For healthy Americans, this isn't a senseless gamble. If you're young and genetically lucky, why lose hundreds, maybe thousands of dollars a year by contributing to a medical risk pool you're unlikely to tap? The trend toward higher annual deductibles before health insurance kicks in makes this gamble even more attractive, as do higher out-of-pocket co-payments once deductibles are met.

But when healthy people abandon the risk pool, medical insurance markets break down. Those who stay in are sicker, so they push per-person costs (and premiums) higher. Rising premiums, in turn, prompt others to quit the risk pool, fueling a vicious cycle that pushes still more people into the ranks of the uninsured. Hiking co-payments and deductibles only feeds this cycle by making coverage less appealing to all except those most likely to tap it.

To the extent that people are personally responsible for their illnesses, there's a case for basing premiums on medical risk. Consider, by analogy, fire insurance. People who build or buy homes in fire-prone wild lands should pay more per dollar of coverage than those who don't, so that their decisions about where to live reflect the higher costs associated with fire risk. Similarly, overweight boomers who eat brie (without drinking red wine) should perhaps pay more for medical insurance than their trim, toned, cross-trained age peers.

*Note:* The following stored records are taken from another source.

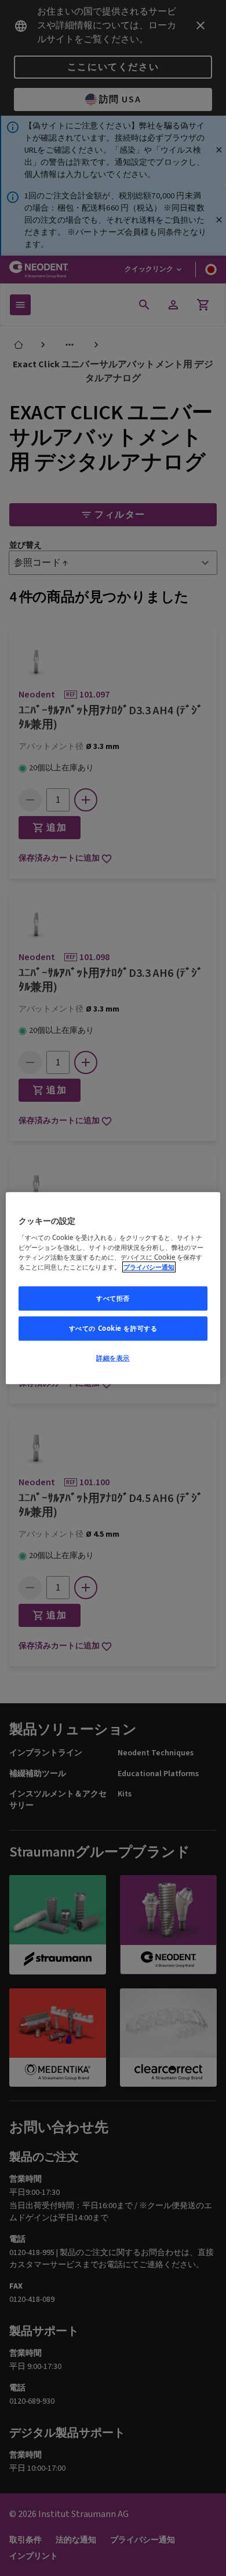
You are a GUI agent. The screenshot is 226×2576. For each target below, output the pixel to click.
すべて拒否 (113, 1298)
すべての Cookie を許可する (113, 1328)
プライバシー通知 (148, 1267)
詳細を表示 (113, 1357)
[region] (113, 1288)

For the most part, though, the analogy between medical and fire insurance fails. Connections between conscious decisions and bad outcomes are typically more remote for health than for fire risk. Blind luck, both genetic and environmental, plays a large role in determining the incidence of disease. Behavior and lifestyle matter, but their connection to ill health is usually a long-term affair. Lifestyle changes are both difficult to make and unlikely to yield immediate, large-scale health benefits.